** Begin SOURCE EXCERPT **

8.22.7. Clustered Group Operations

The clustered group operations allow invocations to perform an operation among partitions of a group, such that the operation is only performed within the group invocations within a partition. The partitions for clustered group operations are consecutive power-of-two size groups of invocations and the cluster size must be known at pipeline creation time. The operations supported are add, mul, min, max, and, or, xor.

8.23. Quad Group Operations

Quad group operations (OpGroupNonUniformQuad*) are a specialized type of group operations that only operate on quad scope instances. Whilst these instructions do include a Scope parameter, this scope is always overridden; only the quad scope instance is included in its execution scope.

Fragment shaders that statically execute quad group operations must launch sufficient invocations to ensure their correct operation; additional helper invocations are launched for framebuffer locations not covered by rasterized fragments if necessary.

The index used to select participating invocations is i, as described for a quad scope instance, defined as the quad index in the SPIR-V specification.

For OpGroupNonUniformQuadBroadcast this value is equal to Index. For OpGroupNonUniformQuadSwap, it is equal to the implicit Index used by each participating invocation.

8.24. Derivative Operations

Derivative operations calculate the partial derivative for an expression P as a function of an invocation’s x and y coordinates.

Derivative operations operate on a set of invocations known as a derivative group as defined in the SPIR-V specification. A derivative group is equivalent to the local workgroup for a compute shader invocation, or the primitive scope instance for a fragment shader invocation.

Derivatives are calculated assuming that P is piecewise linear and continuous within the derivative group. All dynamic instances of explicit derivative instructions (OpDPdx*, OpDPdy*, and OpFwidth*) must be executed in control flow that is uniform within a derivative group. For other derivative operations, results are undefined if a dynamic instance is executed in control flow is not uniform within the derivative group.

Fragment shaders that statically execute derivative operations must launch sufficient invocations to ensure their correct operation; additional helper invocations are launched for framebuffer locations not covered by rasterized fragments if necessary.

Note

In a compute shader, it is the application’s responsibility to ensure that sufficient invocations are launched.

Derivative operations calculate their results as the difference between the result of P across invocations in the quad. For fine derivative operations (OpDPdxFine and OpDPdyFine), the values of DPdx(Pi) are calculated as

DPdx(P0) = DPdx(P1) = P1 - P0

DPdx(P2) = DPdx(P3) = P3 - P2

and the values of DPdy(Pi) are calculated as

DPdy(P0) = DPdy(P2) = P2 - P0

DPdy(P1) = DPdy(P3) = P3 - P1

where i is the index of each invocation as described in Quad.

** End SOURCE EXCERPT **
** Begin GIVEN DATA **

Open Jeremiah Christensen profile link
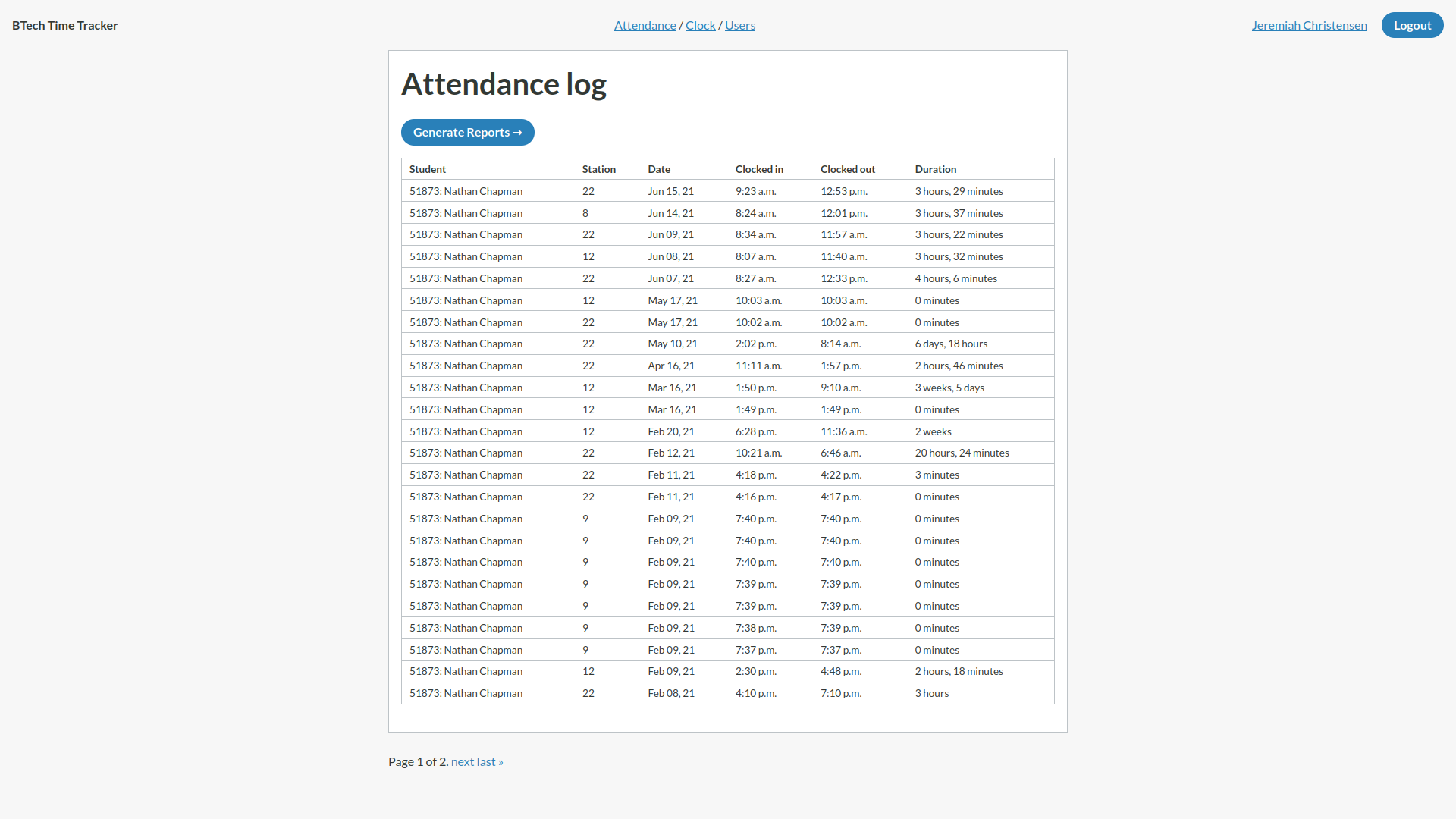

** End GIVEN DATA **

WHAT THIS EXERCISE ASKS
(A) Summarize the excerpt on group and derivative operations in two sentences.
(B) Transcribe a passage from the excerpt on group and derivative operations, beginning at the words "8.22.7. Clustered Group" and stopping after "and, or, xor.".
You won't need the data for any of this.

ANSWERS TO THE EXERCISES
(A) Clustered group operations perform add, mul, min, max, and, or, or xor within consecutive power-of-two partitions of a group, while quad group operations act only on quad scope instances, overriding their Scope parameter. Derivative operations compute the partial derivative of an expression P with respect to an invocation's x and y coordinates as differences of P across invocations in the quad, and explicit derivative instructions must execute in control flow that is uniform within a derivative group.

(B)
8.22.7. Clustered Group Operations

The clustered group operations allow invocations to perform an operation among partitions of a group, such that the operation is only performed within the group invocations within a partition. The partitions for clustered group operations are consecutive power-of-two size groups of invocations and the cluster size must be known at pipeline creation time. The operations supported are add, mul, min, max, and, or, xor.